Hartford often seems to be a lot more than 60 miles from Westport. This part of the state is New York-centric. We sometimes think our state capital is Albany.
But decisions made in Connecticut’s capital can have quite an impact on our lives here. With the state budget in free fall, that’s seldom been more true.
Alert “06880” writer Peter Flatow writes:
When people talk about the advantages of living in 06880, our schools and educational programs almost always top the list. Many people move to 06880 for the schools. We did!
Among the many subjects Westport students study: robotics.
Having great schools requires adequate funding. In the past, both the state and federal (to a much less degree) governments have assisted in funding our school system, through grants and subsidies.
That appears to be changing — and not for the better. Reviewing the educational budget, Westport has over the last 5 years been doing more with less.
Now, with the state looking to eliminate over $1.5 million in grants to Westport, the situation will get tougher.
And while the federal government accounts for roughly 4% of Connecticut’s revenues for schools (8% nationally), who knows what pressures the new administration will put on the State and local school systems.

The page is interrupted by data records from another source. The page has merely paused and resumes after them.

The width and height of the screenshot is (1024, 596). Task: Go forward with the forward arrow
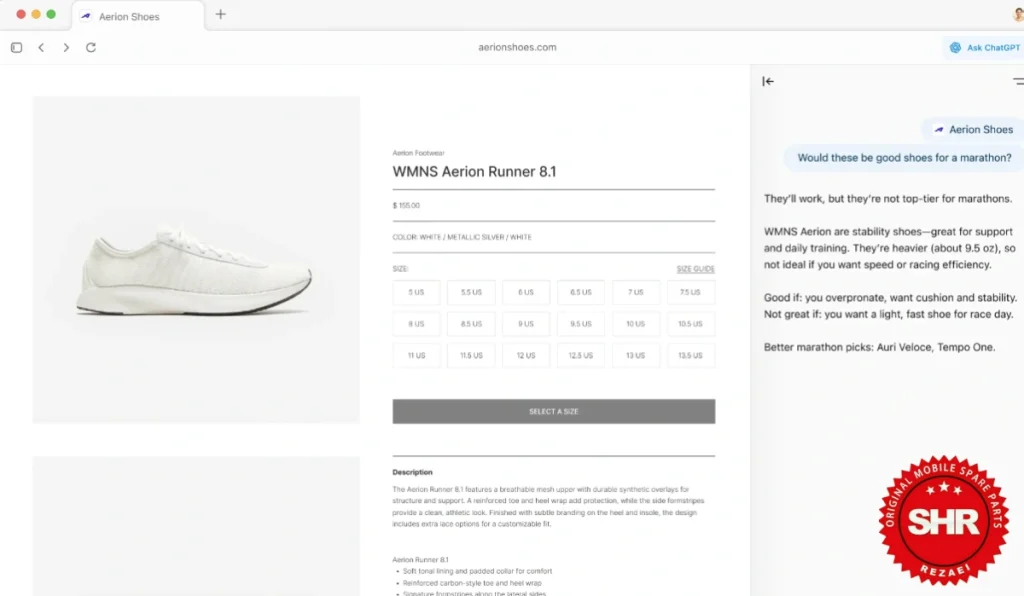66,48
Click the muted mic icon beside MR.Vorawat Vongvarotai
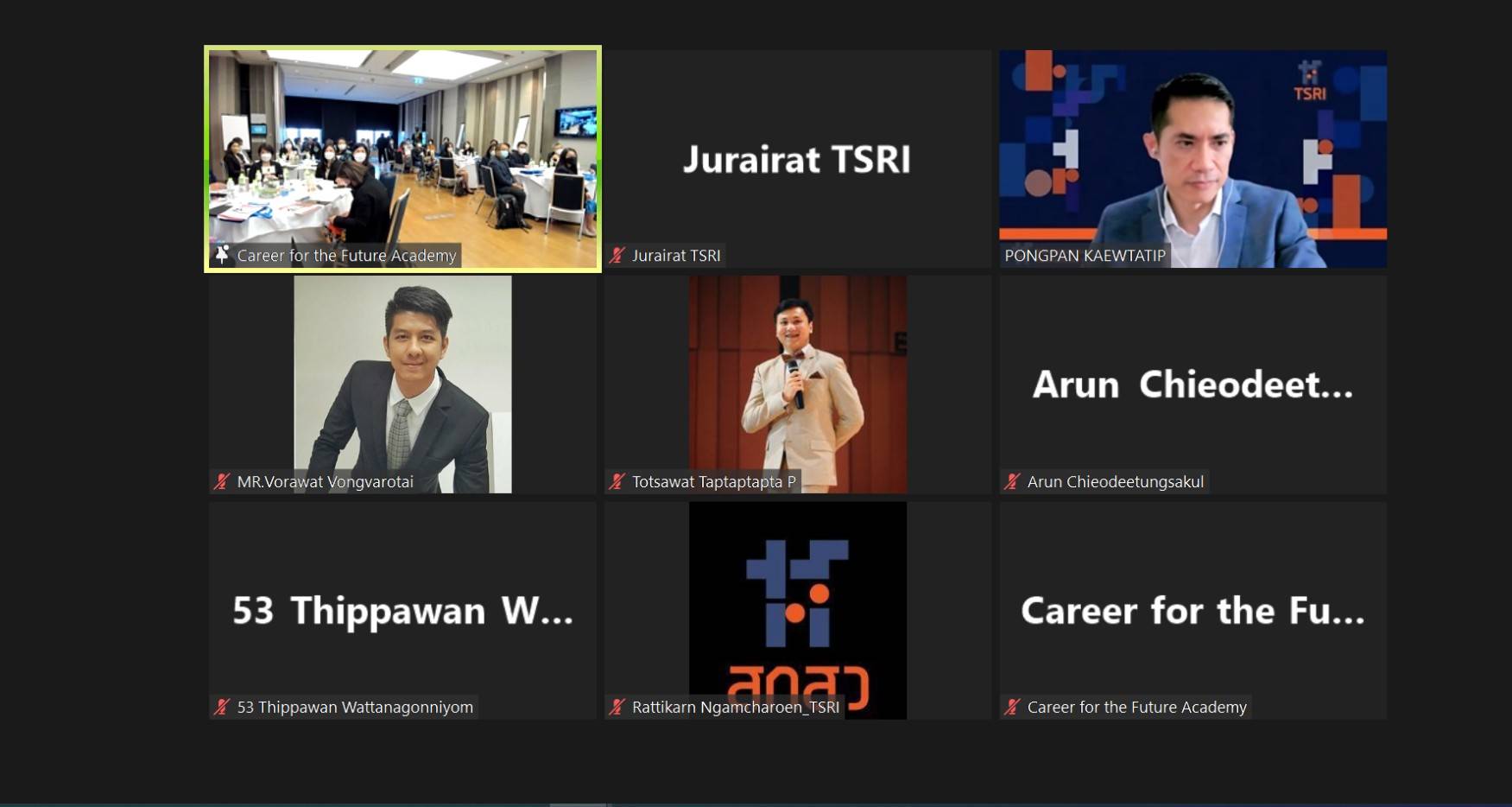Image resolution: width=1512 pixels, height=807 pixels. 222,482
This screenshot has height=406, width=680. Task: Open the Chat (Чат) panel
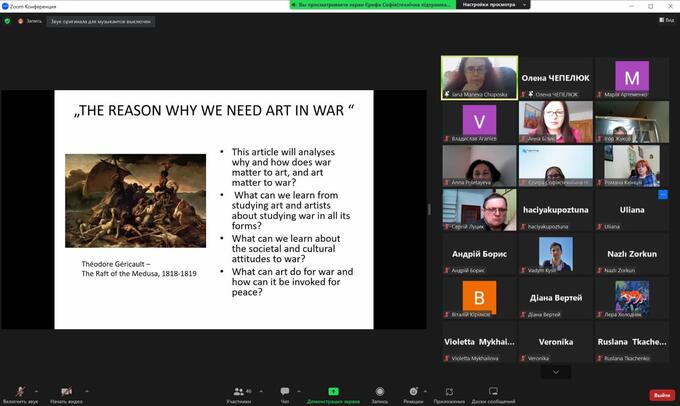tap(285, 392)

What does this mean for Westport? Is our biggest asset under attack? If so, what can or should we be doing now? Will local taxpayers just make up the difference? Will programs be cut? If so, which ones? Will school athletics programs be eliminated? After school activities? Is there a silver lining? If towns don’t get state or federal funding, does that allow them to set their own education rules?
Conventional wisdom suggests that it is best to be proactive. We have an excellent Board of Education. It will be instructive to learn how they view these forces against our top town asset.
Peter Flatow worries about the state budget crisis impact on Westport’s schools. Greens Farms Elementary is shown above.
Equally alert “06880” reader Bart Shuldman worries about the cost in taxes — particularly to seniors. He writes:
Residents face the serious potential of higher property taxes, or cuts in service and funds to education, as Governor Malloy transfers some costs normally paid by the state down to Westport.
At the same time funds are cut, Governor Malloy is requiring Westport taxpayers to fund 1/3 of the teacher’s pension that was already paid by us, through state income tax dollars. State income taxes will most likely increase, as the governor tries to balance a $3 billion deficit over th next 2 years.
Shuldman’s figures show the loss of $465,334 in state education cost-sharing grants from the state; a loss of $646,975 to cover costs of educating severely disabled students, and a cost to Westport of $5,877,870 in 1/3 pension sharing for the fiscal year beginning July 1. He warns:
If you live elsewhere in Connecticut, a similar negative financial impact will happen to your town.